Data to process:
|---|

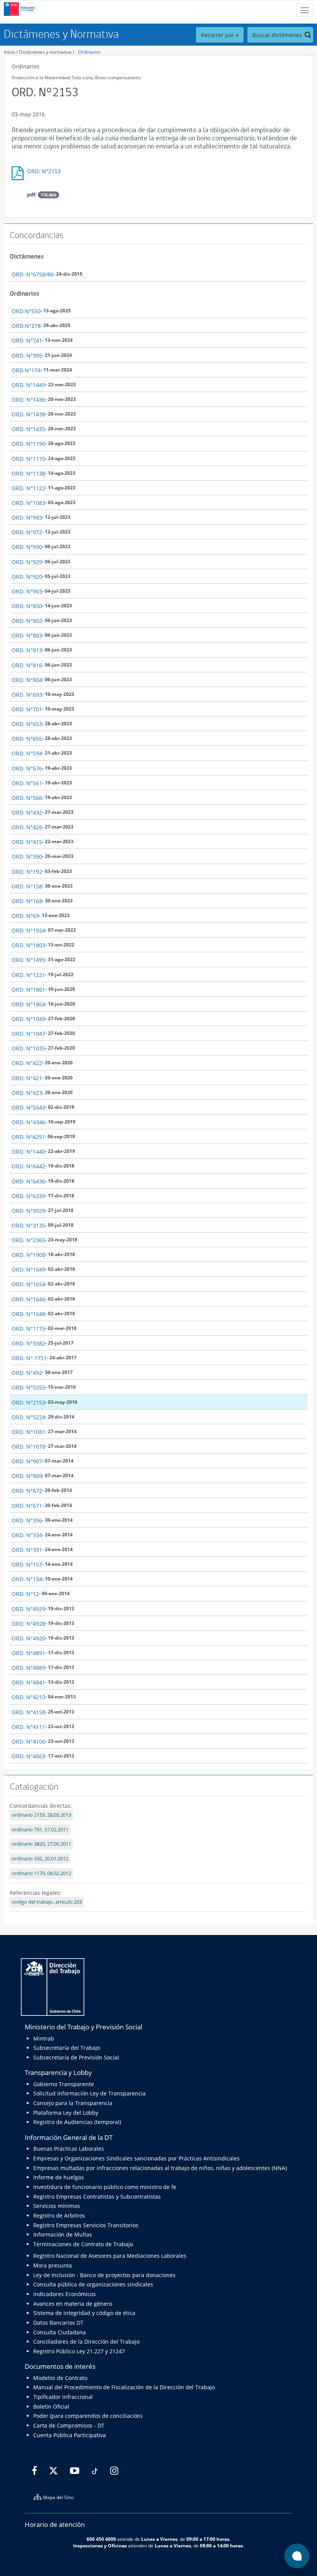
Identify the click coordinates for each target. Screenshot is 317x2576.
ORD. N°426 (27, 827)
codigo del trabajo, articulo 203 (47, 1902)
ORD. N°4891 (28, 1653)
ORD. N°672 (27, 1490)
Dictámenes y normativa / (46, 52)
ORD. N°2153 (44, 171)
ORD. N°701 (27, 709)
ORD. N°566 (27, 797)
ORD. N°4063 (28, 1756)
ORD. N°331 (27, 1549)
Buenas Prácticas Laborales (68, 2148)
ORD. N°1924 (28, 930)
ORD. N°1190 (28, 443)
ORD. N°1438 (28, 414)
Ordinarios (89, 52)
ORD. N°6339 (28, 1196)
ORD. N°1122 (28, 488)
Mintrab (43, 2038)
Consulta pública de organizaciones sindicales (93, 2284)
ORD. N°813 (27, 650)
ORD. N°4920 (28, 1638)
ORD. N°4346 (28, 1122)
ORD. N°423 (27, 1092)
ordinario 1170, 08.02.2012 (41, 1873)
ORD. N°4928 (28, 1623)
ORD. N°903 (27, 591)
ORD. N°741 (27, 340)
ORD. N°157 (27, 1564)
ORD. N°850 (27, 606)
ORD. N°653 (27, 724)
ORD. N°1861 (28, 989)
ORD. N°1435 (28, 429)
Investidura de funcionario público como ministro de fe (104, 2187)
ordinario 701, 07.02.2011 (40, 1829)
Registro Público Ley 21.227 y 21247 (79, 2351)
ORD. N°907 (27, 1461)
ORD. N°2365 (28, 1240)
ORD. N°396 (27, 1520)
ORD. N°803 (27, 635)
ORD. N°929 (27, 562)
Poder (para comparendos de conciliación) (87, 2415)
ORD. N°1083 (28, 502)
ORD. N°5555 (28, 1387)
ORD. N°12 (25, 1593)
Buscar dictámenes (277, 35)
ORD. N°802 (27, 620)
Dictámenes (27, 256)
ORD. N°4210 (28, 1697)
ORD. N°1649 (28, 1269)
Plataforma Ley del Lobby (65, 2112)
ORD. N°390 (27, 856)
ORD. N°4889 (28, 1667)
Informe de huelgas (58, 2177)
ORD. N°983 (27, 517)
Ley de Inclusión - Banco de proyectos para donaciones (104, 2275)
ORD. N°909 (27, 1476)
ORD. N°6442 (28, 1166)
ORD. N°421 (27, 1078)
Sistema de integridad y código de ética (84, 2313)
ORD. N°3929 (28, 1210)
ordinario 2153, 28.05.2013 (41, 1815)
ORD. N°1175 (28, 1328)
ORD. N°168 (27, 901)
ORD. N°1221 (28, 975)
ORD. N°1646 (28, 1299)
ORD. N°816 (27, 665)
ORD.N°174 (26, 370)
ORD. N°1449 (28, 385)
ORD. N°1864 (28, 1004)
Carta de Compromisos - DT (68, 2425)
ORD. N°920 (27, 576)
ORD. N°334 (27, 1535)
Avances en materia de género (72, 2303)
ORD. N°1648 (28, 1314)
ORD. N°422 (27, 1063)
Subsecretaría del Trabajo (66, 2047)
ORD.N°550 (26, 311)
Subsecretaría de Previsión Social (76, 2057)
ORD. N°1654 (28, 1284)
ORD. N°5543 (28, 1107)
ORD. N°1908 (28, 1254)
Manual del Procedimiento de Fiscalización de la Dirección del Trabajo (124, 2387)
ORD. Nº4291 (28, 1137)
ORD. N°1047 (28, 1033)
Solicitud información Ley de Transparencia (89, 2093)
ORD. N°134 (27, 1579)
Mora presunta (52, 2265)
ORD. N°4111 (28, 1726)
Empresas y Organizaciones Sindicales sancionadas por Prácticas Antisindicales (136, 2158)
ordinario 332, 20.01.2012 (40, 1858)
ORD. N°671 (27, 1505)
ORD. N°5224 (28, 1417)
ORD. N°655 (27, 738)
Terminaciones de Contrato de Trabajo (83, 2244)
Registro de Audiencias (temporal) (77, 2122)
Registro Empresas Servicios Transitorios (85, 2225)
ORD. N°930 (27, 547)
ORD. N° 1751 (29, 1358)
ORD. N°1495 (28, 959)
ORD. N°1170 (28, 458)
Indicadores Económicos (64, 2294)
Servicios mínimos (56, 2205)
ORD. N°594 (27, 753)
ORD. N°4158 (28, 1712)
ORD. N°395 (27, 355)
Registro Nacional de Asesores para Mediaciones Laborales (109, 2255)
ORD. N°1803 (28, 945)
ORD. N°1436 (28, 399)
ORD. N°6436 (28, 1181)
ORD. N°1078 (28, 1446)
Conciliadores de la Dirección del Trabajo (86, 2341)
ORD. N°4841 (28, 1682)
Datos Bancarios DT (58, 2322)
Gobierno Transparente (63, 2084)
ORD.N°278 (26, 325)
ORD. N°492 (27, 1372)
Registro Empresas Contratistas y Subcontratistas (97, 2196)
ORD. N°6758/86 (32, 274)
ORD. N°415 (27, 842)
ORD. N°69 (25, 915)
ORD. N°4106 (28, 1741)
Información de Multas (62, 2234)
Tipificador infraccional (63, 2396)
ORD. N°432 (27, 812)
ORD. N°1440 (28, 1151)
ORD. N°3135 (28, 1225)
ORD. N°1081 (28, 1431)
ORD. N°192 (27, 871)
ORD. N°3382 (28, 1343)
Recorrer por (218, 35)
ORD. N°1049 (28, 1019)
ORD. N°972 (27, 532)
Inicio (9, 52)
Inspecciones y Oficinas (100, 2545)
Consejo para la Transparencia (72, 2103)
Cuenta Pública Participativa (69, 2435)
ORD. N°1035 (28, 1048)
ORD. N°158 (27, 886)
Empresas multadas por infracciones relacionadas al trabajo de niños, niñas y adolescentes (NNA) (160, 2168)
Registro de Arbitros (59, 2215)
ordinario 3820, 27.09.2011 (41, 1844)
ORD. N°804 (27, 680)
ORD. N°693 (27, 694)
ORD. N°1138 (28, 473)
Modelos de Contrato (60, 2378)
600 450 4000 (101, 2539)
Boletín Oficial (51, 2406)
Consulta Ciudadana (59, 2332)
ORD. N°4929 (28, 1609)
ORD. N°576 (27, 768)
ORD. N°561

|---|

Scan the material above. Copy each line where "Servicios" occurs.

Registro Empresas Servicios Transitorios (85, 2225)
Servicios mínimos (56, 2205)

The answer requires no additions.